═════ Extracted records
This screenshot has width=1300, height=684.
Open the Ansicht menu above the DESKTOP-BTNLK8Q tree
══════════
═════ Extracted records
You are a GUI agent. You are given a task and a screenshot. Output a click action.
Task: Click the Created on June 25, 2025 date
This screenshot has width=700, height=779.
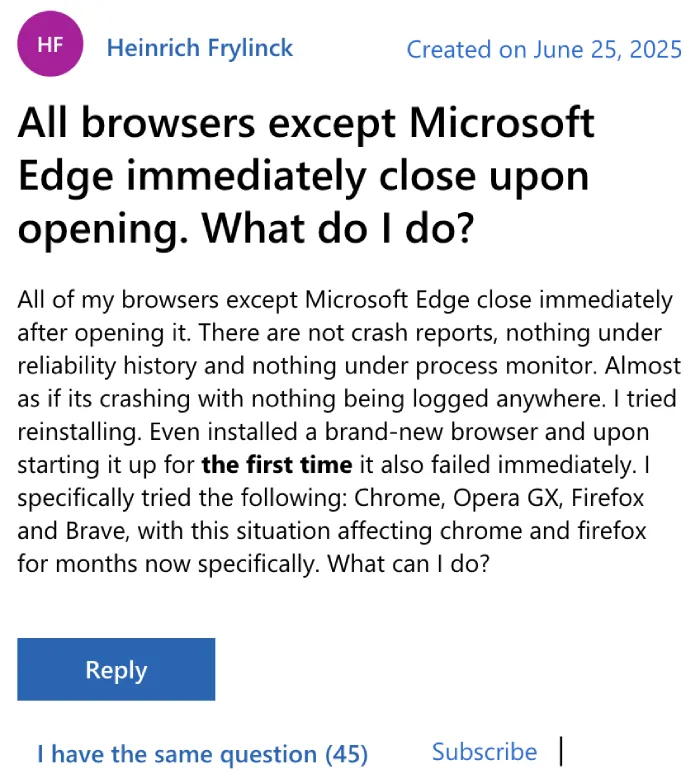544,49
══════════
=== Task item ===
Using the entries shown above, reproduce verbatim the lines from the line bearing "This screenshot has width=1300, height=684." to the line bearing "Open the Ansicht", inclusive.

=== Task response ===
This screenshot has width=1300, height=684.
Open the Ansicht menu above the DESKTOP-BTNLK8Q tree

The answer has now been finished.